Intervention de Gérard Le Cam

Réunion du 25 mai 2010 à 14h30
Modernisation de l'agriculture et de la pêche — Article 3

Photo de Gérard Le CamGérard Le Cam :

Monsieur le président, monsieur le ministre, mes chers collègues, le monde agricole connaît une profonde crise. Les producteurs, les éleveurs, les pêcheurs ne vivent plus aujourd’hui des revenus de leur travail. Cette situation n’est pas nouvelle, mais son ampleur est sans précédent.

Face au désespoir profond de ces femmes et de ces hommes, le Président de la République n’a cessé, ces derniers mois, de dénoncer la déréglementation mondiale et européenne, de déplorer les baisses de revenus, mais, concrètement, qu’y a-t-il eu de fait ?

Lors de la présidence française, aucune action n’a été lancée pour renforcer la régulation du secteur agricole ou pour tendre vers l’établissement d’un revenu minimum européen.

Pourtant, M. Barnier avait une feuille de route prometteuse : « Promouvoir une politique alimentaire, agricole et territoriale porteuse de plus de prévention, de régulation et d’équité. »

Nous étions en droit d’attendre que le projet de loi de modernisation de l’agriculture et de la pêche contienne des mesures fortes allant dans ce sens, au moins au niveau national.

Or l’article 3, relatif à la contractualisation, mesure annoncée par le Président de la République comme mesure phare du projet de loi, ne répondra absolument pas aux attentes du monde agricole. Des voix venant de tous bords semblent en douter.

Nous nous situons exactement dans la logique qu’avait fait prévaloir la loi du 4 août 2008 de modernisation de l’économie. Renforcer les formalités contractuelles ne suffit pas à changer les rapports de force déséquilibrés entre les producteurs et les distributeurs. C’est l’histoire du loup et de l’agneau qui se perpétue.

Le bilan de la réglementation issue de la loi de modernisation de l’économie a été très négatif. S’agissant de la diminution des marges arrière, les rapporteurs constatent « des méthodes de contournement que nous n’avions même pas imaginées ».

Les pressions sur les fournisseurs restent importantes, et la crainte de dénoncer ces pratiques tout aussi forte. « Nous avons rencontré certains fournisseurs à huis clos, en cachette, le soir, et ces gens nous ont demandé que leur nom ne figure pas », rapporte mon ami le député socialiste des Côtes-d’Armor, Jean Gaubert.

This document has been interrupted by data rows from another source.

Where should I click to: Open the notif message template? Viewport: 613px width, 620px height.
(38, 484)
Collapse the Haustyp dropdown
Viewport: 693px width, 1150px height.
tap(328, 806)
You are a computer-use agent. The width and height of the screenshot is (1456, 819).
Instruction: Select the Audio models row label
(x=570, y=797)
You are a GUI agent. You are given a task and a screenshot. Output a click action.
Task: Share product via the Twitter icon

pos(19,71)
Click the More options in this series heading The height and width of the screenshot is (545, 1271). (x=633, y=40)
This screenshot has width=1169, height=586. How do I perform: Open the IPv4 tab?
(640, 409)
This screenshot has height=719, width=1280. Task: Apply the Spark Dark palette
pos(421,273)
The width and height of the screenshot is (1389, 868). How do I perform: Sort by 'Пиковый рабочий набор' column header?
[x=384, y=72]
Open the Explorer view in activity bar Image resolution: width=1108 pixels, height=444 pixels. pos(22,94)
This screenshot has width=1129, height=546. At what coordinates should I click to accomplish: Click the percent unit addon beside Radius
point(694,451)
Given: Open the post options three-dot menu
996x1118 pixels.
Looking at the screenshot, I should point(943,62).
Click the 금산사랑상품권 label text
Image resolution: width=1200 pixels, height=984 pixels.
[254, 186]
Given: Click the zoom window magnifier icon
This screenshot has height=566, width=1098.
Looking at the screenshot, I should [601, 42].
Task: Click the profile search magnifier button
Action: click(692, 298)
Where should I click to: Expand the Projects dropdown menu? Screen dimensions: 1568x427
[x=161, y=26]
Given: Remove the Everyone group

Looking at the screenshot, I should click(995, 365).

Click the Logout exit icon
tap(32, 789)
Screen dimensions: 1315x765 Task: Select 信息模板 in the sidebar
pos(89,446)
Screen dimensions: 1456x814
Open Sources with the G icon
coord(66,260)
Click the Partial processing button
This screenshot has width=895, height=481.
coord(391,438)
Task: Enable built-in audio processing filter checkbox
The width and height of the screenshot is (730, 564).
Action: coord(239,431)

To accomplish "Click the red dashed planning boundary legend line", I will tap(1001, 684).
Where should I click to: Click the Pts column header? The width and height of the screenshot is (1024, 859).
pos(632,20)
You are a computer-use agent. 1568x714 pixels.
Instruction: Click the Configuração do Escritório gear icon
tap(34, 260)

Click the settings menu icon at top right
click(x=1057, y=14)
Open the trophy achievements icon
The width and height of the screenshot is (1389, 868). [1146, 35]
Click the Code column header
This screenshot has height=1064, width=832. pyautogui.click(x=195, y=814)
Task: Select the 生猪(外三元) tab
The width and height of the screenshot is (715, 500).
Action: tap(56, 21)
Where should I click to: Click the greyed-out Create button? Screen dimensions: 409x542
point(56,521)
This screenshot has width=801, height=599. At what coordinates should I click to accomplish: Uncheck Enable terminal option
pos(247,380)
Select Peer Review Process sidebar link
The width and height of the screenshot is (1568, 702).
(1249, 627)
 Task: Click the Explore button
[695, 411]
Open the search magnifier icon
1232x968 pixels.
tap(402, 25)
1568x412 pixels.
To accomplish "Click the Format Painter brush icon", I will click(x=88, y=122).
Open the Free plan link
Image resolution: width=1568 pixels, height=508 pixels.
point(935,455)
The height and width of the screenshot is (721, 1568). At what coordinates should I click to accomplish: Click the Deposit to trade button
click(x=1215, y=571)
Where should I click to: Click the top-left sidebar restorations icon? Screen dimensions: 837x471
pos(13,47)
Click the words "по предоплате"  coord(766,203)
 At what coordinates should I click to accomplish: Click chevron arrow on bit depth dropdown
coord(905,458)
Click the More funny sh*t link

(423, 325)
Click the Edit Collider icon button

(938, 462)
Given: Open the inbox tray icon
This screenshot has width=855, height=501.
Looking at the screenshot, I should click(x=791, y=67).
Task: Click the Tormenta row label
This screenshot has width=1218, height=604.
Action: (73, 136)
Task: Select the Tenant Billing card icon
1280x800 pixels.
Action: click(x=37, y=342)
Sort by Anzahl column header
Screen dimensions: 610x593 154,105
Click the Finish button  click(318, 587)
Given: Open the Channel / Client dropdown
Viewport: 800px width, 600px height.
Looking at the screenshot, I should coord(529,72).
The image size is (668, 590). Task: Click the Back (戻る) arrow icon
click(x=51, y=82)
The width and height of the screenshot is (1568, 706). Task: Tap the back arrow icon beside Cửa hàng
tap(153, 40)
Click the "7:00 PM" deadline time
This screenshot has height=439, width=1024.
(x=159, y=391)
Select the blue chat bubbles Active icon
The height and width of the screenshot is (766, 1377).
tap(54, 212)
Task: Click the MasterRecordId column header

Notre collègue Élisabeth Lamure note que la loi de modernisation de l’économie « n’a pas permis une réelle amélioration des relations commerciales : les relations entre fournisseurs et distributeurs restent fortement déséquilibrées et de nombreux abus ont été constatés ».

Monsieur le rapporteur, vous avez sensiblement amélioré la rédaction du projet de loi, notamment en élargissant le contenu des mentions obligatoires du contrat. Cependant, en réalité, le principe d’un contrat n’est toujours pas obligatoire. En cas d’absence d’accord interprofessionnel, rien n’impose aujourd’hui et n’imposera demain aux acheteurs qui ne le souhaitent pas de passer un contrat écrit.

Quant aux volumes concernés par les contrats, le texte n’en dit pas un mot, tandis que le recours aux importations tactiques et abusives n’est en rien entravé.

Enfin, si rien n’est fait pour réguler le secteur et pour endiguer les spéculations, la contractualisation prévue par l’article 3 ne suffira pas à garantir un prix rémunérateur aux vendeurs que sont les agriculteurs et les pêcheurs.